• _Set problem_:
Rewrite the stretch of entries from the line containing "You are a computer-use agent. Screen" through the line containing "pos(58,440)", putting "tile icon" in place of "grid icon" and leaving everything else unchanged.

[Stored entries]

========================================================================

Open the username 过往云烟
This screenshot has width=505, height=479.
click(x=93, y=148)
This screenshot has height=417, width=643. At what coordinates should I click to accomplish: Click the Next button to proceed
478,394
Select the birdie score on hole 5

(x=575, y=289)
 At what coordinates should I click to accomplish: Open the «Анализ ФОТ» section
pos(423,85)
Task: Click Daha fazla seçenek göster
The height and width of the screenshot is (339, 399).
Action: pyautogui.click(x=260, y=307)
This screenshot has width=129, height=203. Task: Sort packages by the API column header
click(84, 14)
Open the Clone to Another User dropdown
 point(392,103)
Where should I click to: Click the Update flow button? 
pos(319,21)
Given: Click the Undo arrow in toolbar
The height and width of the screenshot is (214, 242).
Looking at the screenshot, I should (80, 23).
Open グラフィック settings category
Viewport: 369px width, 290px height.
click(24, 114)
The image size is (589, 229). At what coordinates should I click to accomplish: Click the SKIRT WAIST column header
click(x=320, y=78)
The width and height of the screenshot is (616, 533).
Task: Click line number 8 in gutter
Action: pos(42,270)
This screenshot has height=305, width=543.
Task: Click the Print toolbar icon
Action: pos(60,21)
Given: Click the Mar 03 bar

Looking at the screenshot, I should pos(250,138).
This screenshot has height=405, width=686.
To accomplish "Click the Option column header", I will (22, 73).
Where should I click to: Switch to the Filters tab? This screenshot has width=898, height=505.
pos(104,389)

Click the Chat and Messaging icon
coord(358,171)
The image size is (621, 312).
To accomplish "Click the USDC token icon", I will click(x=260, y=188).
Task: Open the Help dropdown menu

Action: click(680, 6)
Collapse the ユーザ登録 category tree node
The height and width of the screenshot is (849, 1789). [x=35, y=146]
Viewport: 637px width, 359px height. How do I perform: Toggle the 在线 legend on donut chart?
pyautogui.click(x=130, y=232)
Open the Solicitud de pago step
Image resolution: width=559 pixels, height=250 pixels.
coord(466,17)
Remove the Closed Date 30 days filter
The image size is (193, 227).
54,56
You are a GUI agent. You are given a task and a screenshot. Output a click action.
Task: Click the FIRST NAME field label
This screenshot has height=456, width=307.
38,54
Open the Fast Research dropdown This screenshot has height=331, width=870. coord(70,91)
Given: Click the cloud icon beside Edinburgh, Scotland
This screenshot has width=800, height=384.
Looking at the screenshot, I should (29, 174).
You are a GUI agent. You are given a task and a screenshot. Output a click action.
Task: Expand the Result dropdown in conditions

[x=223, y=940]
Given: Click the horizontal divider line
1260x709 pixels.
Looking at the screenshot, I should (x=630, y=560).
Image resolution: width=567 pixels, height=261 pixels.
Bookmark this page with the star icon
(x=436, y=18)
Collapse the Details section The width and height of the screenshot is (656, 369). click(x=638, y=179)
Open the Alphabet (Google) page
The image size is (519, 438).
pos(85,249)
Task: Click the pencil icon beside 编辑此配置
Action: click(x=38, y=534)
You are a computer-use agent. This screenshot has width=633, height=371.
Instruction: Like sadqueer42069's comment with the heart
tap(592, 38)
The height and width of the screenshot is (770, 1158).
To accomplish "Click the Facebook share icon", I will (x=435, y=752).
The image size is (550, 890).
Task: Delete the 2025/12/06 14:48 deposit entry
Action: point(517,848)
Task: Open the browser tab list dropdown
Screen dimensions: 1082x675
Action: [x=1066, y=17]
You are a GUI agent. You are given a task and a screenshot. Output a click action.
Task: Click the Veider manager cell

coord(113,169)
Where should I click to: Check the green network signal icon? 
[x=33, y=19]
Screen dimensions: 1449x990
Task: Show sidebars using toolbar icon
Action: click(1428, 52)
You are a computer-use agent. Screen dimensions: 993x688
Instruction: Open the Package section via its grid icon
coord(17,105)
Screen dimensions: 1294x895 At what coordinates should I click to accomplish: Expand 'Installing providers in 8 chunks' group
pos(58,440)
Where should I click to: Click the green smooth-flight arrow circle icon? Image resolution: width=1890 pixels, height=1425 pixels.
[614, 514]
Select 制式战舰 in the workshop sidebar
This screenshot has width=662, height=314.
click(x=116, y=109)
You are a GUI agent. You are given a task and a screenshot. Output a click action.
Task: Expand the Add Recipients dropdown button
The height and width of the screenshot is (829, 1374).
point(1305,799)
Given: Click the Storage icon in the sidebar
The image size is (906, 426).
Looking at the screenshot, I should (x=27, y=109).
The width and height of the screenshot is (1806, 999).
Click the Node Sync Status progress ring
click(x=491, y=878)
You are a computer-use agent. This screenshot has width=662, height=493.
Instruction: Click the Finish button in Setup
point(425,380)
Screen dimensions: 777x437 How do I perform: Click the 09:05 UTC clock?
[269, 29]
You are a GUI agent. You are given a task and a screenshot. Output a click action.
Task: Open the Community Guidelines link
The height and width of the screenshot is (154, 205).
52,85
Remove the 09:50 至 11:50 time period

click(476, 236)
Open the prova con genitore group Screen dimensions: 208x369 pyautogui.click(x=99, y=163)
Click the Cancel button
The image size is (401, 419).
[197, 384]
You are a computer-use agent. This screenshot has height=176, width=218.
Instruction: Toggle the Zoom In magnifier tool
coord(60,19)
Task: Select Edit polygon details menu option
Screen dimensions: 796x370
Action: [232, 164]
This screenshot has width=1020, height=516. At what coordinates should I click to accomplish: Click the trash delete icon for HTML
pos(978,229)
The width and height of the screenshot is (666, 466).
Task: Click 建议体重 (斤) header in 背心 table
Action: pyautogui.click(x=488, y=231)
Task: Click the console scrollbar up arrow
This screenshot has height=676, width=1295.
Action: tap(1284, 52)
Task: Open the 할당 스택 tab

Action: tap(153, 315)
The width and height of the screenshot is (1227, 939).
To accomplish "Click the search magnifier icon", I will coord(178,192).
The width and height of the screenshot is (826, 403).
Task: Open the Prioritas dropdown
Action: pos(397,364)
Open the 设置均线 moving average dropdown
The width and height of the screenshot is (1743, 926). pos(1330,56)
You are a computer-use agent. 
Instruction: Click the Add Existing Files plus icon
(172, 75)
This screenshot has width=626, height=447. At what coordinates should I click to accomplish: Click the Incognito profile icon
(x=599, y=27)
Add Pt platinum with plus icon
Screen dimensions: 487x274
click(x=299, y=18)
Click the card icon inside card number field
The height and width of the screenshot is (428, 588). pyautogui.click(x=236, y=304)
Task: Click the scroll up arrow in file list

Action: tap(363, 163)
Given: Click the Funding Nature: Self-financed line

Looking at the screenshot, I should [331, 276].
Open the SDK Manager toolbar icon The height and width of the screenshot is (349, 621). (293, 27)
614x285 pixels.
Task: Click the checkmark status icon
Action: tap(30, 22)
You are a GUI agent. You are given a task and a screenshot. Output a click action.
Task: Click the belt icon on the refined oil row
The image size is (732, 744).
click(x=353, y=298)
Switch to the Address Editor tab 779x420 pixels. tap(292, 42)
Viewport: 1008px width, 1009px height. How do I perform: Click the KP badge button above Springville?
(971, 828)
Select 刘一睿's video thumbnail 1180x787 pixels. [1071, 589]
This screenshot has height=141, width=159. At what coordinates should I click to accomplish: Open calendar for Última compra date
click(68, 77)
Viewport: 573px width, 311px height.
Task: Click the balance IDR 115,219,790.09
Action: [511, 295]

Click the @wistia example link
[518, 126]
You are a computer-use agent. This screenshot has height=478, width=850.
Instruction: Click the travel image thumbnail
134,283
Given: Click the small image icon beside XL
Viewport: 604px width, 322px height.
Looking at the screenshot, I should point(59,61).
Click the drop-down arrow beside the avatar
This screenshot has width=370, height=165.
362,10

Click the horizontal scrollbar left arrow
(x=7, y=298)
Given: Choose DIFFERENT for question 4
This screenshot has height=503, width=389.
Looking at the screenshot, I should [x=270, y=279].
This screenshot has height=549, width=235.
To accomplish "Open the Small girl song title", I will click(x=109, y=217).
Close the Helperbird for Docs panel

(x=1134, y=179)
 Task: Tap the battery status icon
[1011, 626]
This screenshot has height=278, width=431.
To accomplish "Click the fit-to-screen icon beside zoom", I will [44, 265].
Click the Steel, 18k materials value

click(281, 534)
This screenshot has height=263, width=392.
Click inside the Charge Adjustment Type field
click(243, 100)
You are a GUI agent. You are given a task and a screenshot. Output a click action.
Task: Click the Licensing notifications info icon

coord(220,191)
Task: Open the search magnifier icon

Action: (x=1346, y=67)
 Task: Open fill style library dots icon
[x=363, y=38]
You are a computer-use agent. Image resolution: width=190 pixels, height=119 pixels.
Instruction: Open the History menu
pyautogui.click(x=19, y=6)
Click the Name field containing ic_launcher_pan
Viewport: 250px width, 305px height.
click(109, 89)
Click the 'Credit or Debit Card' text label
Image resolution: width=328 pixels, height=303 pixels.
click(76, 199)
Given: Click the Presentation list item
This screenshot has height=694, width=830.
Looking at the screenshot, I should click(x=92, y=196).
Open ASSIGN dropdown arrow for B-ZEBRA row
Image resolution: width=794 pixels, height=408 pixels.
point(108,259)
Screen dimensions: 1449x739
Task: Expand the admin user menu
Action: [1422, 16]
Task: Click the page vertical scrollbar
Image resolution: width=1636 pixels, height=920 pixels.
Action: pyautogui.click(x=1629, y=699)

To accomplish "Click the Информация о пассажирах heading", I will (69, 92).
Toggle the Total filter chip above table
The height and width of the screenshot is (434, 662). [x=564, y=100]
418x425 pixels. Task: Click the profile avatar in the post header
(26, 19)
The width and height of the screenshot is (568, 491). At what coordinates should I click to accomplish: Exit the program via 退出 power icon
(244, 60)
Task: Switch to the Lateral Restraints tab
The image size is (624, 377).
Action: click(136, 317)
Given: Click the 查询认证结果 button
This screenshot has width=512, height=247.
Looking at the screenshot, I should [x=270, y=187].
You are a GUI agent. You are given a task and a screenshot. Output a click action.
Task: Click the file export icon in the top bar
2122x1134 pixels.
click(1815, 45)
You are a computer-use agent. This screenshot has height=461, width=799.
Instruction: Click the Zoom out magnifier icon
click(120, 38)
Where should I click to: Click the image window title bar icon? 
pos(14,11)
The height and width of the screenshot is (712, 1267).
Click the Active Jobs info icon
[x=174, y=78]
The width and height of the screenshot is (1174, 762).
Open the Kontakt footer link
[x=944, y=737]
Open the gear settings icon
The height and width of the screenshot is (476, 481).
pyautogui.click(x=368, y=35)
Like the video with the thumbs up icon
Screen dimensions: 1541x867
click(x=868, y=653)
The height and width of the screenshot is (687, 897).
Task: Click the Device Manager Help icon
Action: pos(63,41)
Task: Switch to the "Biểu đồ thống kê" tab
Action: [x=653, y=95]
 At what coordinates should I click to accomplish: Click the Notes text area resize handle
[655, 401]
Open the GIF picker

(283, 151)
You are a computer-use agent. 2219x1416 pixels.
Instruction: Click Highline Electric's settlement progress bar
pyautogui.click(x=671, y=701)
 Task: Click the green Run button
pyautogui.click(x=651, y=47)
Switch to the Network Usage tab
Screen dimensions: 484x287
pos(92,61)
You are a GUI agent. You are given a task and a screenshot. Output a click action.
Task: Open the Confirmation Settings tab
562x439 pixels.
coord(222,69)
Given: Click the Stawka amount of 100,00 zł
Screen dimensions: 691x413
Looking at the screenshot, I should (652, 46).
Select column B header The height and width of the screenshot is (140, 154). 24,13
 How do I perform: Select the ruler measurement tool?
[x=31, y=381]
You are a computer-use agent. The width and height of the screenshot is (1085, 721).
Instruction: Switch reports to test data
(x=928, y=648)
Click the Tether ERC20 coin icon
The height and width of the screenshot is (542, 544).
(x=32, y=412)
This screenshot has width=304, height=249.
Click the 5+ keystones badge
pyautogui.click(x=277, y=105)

========================================================================

• _Written response_:
You are a computer-use agent. Screen dimensions: 993x688
Instruction: Open the Package section via its tile icon
coord(17,105)
Screen dimensions: 1294x895 At what coordinates should I click to accomplish: Expand 'Installing providers in 8 chunks' group
pos(58,440)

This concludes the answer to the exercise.